Pixel coordinate grounding data

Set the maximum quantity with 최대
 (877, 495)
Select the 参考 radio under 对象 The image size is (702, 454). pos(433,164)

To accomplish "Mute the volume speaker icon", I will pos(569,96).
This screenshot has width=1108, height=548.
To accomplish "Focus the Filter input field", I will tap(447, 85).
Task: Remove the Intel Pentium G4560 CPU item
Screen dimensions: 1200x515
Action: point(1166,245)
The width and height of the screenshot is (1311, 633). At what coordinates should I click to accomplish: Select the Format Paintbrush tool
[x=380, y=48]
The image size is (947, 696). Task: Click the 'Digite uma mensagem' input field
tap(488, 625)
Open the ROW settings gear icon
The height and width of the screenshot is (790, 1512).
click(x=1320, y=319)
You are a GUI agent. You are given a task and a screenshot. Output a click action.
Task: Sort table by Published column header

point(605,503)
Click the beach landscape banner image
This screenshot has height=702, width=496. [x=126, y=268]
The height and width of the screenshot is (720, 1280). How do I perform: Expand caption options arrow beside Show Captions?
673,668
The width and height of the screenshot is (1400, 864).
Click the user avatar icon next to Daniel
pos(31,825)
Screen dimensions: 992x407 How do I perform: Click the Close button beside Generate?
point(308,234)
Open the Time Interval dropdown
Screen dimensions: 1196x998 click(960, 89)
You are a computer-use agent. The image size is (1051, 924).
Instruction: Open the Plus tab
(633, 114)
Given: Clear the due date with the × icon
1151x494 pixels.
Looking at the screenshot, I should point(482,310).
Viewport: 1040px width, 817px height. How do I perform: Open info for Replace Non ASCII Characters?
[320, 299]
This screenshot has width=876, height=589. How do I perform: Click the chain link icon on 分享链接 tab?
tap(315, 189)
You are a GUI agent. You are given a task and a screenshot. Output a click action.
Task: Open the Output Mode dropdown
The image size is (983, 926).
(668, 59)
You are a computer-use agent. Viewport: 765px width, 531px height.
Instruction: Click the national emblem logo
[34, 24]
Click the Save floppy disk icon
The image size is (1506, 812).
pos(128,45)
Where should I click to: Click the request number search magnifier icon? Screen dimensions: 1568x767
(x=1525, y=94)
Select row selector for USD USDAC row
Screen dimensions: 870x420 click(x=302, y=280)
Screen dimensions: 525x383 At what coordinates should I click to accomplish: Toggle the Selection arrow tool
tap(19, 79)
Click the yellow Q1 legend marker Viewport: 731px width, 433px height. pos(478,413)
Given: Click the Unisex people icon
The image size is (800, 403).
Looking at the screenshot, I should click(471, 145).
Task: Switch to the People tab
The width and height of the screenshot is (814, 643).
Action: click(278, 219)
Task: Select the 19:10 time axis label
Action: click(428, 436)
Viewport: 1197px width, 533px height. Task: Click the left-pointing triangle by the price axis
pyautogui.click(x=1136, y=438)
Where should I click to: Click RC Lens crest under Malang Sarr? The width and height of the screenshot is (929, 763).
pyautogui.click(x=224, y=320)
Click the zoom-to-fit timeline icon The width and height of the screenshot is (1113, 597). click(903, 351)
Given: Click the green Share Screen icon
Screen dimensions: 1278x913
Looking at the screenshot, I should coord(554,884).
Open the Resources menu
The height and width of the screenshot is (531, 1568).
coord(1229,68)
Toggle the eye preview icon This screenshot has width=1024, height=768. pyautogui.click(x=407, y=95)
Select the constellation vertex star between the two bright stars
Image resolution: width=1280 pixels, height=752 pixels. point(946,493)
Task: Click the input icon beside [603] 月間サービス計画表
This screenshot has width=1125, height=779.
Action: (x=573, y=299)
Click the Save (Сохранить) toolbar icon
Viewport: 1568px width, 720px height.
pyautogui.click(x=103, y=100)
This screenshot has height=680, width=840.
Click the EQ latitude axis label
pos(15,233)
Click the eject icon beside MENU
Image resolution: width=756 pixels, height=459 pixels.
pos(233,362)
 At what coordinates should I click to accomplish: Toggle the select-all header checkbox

◆ **ASSIGNMENT**: Check every line of the records, and copy the ones that hold the word "agent".

◆ **SOLUTION TO THE PROBLEM**:
You are a GUI agent. You are given a task and a screenshot. Output a click action.
You are a computer-use agent. The image size is (1051, 924).
You are a GUI agent. You are given a task and a screenshot. Output a click action.
You are a computer-use agent. Viewport: 765px width, 531px height.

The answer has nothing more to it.